◆ Текст страницы
>>

Без работы не мыслила свою жизнь, поэтому взялась за испанский. Выучила на удивление быстро, и дети моментально на нем заговорили. Марио к тому времени стал одним из лучших режиссеров колумбийского телевидения, снимал популярные сериалы. Я бывала у него на площадке и видела, что молодым актерам с трудом даются некоторые сцены. Как-то подошла к одной девушке и предложила с ней позаниматься. Она с радостью согласилась и вскоре стала делать успехи. Коллеги это отметили, начали обращаться за консультациями. Через несколько месяцев я открыла собственную актерскую школу. Параллельно занималась с труппой драматического театра и сама снималась в сериалах.
Как только выучила язык, посыпались предложения. И совсем не потому, что я жена Марио Риберо. В Колумбии не принята семейственность, ее не поощряют. Муж меня не снимал, об этом не могло быть и речи. Пришлось пробиваться самостоятельно. Несмотря на то что по-испански я говорила с акцентом, поручали главные роли, авторы сценариев придумывали для меня образы иностранок. В 1996-м я подписала договор на главную роль немецкой скрипачки в пятидесятисерийной теленовелле.
Когда с работой наладилось, обрушилось новое испытание — у мамы диагностировали онкологию. Пришлось срочно лететь в Москву, врачи сказали, что остался всего месяц. Забрала ее в Колумбию, Марио нашел лучших специалистов, сделали операцию, и она прожила еще четыре года. Внуков просто обожала. Возможно, мама протянула бы и дольше, если б не внезапная смерть моего брата Володи. На фоне страшного потрясения недуг вернулся. Она попросила отвезти ее домой. Я говорила, что там не будет таких условий и такого ухода, как в Колумбии, но мама не слушала. Умерла через полгода после возвращения...
Я приезжала в Москву два-три раза в год, постепенно сделала ремонт в квартире, построила дачу в Подмосковье. Свое будущее, несмотря на все успехи в Колумбии, все равно связывала с Россией. В Москве сразу шла к Тамаре Федоровне. Сергей Аполлинариевич умер в 1985 году, а она прожила еще двенадцать лет и до последнего сохраняла прекрасную внешность, свой безупречный стиль, хотя часто болела и очень нуждалась. Не только в деньгах — в общении. Так радовалась, когда я приходила!
Как-то пожаловалась на давление, и я стала учить ее специальным упражнениям на расслабление. Тамара Федоровна сразу взбодрилась. Она уже не могла позволить себе серьезной физической нагрузки, а мои упражнения были несложными.
Однажды провела в комнату, где я раньше никогда не бывала, — всю увешанную иконами. Сказала: «Это наше с Сергеем Аполлинариевичем самое любимое и заветное место». А я и не знала, что они были такими верующими людьми. Мы никогда не говорили на эту тему, и вдруг Тамара Федоровна открыла душу.
Много лет спустя родственники Макаровой рассказывали, как они все вместе жили на даче и Тамара Федоровна с Сергеем Аполлинариевичем чуть ли не каждый день вспоминали обо мне: «А что сейчас делает наша Люба? Как у нее дела?» У меня полились слезы, расплакалась...
Сначала думала, что вернемся в Россию всей семьей, но Марио снимал проект за проектом и не собирался переезжать. Он стал хорошо зарабатывать и хотел, чтобы жена больше времени проводила с семьей, а я не собиралась бросать работу. Мы часто ссорились — и по этому, и по другим поводам. В итоге решили разъехаться. Марио снял квартиру недалеко от нашего дома. Он не настаивал на разводе, считал, что мы можем помириться, но я понимала: все кончено, прежней любви не вернуть.

<<

Сколько лет, согласно тексту страницы, Тамара Федоровна прожила после смерти Сергея Аполлинариевича?

◆ Предоставленные записи
>>

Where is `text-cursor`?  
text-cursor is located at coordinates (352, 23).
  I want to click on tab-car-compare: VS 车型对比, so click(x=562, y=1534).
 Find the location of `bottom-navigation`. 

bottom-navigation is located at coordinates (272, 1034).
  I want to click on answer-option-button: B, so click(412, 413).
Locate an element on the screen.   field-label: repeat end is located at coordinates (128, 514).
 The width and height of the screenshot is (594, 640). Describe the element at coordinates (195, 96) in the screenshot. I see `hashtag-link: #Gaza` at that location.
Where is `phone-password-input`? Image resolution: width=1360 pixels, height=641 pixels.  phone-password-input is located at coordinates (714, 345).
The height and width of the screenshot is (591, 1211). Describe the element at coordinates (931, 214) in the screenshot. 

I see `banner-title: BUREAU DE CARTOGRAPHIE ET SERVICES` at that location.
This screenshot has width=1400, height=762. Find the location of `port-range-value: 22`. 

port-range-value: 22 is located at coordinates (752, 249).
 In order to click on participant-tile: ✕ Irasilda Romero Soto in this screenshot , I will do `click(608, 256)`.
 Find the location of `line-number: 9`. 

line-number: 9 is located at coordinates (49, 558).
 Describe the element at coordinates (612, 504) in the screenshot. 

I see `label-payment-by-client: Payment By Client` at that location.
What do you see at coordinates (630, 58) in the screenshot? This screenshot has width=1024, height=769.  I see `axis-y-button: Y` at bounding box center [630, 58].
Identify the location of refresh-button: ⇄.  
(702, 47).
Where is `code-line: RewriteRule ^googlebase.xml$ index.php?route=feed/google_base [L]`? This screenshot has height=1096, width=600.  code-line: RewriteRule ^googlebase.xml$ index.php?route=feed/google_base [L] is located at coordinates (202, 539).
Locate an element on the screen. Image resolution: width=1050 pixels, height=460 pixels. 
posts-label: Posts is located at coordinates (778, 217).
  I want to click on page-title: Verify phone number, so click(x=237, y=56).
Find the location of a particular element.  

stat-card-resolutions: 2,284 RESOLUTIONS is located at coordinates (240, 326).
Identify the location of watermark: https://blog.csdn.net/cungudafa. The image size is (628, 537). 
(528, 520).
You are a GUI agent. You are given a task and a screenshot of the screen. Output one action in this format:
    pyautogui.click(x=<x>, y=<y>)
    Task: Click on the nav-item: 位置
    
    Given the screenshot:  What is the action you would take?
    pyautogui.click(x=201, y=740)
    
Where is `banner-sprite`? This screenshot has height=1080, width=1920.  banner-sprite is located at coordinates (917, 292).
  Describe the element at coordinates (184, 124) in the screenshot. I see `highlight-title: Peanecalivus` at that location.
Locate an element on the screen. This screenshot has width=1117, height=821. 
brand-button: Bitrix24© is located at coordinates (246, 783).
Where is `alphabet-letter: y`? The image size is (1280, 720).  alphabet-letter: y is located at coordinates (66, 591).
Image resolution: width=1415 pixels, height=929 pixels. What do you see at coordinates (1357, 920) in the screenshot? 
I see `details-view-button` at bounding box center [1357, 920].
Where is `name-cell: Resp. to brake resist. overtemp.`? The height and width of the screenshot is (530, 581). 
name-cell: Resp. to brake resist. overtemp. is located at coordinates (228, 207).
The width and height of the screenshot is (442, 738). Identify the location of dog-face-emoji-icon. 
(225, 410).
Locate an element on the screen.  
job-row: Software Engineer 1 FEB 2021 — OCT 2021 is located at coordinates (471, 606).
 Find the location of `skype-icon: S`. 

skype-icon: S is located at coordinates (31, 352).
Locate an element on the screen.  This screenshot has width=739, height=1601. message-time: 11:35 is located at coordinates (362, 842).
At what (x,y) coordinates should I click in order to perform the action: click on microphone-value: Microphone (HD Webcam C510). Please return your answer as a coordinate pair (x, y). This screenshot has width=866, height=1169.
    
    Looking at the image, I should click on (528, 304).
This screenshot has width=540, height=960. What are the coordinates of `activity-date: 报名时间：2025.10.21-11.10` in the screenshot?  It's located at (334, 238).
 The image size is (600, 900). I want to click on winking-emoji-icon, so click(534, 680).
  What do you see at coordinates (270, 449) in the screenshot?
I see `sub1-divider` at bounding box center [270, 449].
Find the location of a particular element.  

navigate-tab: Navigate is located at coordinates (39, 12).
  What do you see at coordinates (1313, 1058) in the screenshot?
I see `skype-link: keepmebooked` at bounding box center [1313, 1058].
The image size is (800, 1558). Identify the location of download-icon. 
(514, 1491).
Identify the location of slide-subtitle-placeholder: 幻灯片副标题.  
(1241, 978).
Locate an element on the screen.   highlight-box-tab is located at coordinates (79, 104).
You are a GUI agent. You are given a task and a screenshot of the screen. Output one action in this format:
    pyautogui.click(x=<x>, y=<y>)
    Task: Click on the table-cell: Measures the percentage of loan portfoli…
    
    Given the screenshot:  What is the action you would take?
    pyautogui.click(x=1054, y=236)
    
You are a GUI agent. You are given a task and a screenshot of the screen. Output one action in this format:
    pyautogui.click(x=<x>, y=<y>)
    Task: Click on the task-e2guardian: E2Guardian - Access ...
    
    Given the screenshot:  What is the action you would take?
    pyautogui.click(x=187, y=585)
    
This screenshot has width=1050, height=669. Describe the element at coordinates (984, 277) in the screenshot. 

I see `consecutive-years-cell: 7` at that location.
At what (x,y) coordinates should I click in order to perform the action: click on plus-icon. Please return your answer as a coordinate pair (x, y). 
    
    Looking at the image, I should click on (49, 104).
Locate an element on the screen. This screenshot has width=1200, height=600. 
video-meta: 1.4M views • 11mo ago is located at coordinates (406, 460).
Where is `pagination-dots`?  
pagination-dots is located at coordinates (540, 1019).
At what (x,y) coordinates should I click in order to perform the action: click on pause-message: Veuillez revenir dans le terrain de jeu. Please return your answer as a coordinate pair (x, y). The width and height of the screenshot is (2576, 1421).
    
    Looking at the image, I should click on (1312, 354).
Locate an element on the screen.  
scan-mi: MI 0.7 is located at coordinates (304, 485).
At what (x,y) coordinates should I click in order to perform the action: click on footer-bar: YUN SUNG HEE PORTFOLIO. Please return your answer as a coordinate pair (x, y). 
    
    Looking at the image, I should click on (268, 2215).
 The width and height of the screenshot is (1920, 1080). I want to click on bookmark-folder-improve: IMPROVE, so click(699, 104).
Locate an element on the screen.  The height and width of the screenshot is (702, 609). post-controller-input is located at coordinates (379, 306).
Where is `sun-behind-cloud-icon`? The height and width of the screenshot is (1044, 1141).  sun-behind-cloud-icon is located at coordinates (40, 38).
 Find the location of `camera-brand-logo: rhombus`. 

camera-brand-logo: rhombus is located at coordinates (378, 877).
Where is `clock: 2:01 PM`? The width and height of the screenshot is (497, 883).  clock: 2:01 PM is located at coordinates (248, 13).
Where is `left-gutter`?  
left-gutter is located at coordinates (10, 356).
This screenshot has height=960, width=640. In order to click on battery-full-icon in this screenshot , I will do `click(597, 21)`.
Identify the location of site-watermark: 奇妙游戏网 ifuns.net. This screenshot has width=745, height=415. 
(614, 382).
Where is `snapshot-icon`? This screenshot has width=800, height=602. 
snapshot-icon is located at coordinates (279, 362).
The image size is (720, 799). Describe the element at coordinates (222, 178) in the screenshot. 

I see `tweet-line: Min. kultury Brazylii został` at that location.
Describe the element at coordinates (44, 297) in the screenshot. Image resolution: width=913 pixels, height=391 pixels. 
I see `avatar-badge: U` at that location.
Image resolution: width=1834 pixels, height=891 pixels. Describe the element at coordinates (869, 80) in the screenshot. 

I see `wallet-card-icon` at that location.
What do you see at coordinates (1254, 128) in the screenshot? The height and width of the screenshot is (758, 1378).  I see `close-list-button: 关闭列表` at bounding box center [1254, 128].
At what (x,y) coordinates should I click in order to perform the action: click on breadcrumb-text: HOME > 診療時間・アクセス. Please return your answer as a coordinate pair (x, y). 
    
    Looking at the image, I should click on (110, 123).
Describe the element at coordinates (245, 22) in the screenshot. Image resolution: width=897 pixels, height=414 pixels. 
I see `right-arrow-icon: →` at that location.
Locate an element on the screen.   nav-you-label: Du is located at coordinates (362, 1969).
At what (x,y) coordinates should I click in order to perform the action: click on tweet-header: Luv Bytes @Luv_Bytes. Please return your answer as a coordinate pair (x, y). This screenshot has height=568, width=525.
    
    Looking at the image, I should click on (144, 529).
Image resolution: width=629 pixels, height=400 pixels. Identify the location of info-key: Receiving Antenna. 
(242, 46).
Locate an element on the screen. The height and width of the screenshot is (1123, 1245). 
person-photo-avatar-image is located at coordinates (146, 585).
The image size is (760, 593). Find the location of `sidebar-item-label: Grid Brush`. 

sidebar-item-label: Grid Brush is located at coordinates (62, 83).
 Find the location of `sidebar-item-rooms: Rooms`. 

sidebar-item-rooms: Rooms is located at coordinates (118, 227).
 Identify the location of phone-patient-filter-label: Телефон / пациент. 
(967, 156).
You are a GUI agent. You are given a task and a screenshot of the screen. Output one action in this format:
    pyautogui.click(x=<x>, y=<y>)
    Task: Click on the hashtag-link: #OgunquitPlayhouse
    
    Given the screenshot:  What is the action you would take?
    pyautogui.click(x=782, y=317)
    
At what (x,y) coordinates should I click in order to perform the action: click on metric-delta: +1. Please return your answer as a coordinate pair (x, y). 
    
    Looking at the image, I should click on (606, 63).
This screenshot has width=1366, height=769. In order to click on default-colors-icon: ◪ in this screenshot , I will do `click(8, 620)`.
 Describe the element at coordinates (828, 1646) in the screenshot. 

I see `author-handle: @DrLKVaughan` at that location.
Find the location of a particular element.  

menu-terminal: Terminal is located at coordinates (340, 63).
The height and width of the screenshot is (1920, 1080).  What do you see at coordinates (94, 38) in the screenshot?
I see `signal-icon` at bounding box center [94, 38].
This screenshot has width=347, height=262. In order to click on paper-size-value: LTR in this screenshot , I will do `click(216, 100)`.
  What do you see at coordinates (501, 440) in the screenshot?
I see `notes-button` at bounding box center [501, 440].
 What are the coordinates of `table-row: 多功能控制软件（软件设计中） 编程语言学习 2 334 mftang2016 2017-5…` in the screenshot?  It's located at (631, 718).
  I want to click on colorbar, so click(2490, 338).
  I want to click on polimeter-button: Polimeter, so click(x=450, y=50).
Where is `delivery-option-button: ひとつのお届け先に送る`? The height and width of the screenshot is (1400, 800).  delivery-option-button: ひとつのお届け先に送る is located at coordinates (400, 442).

<<

◆ Решение задания
Двенадцать лет.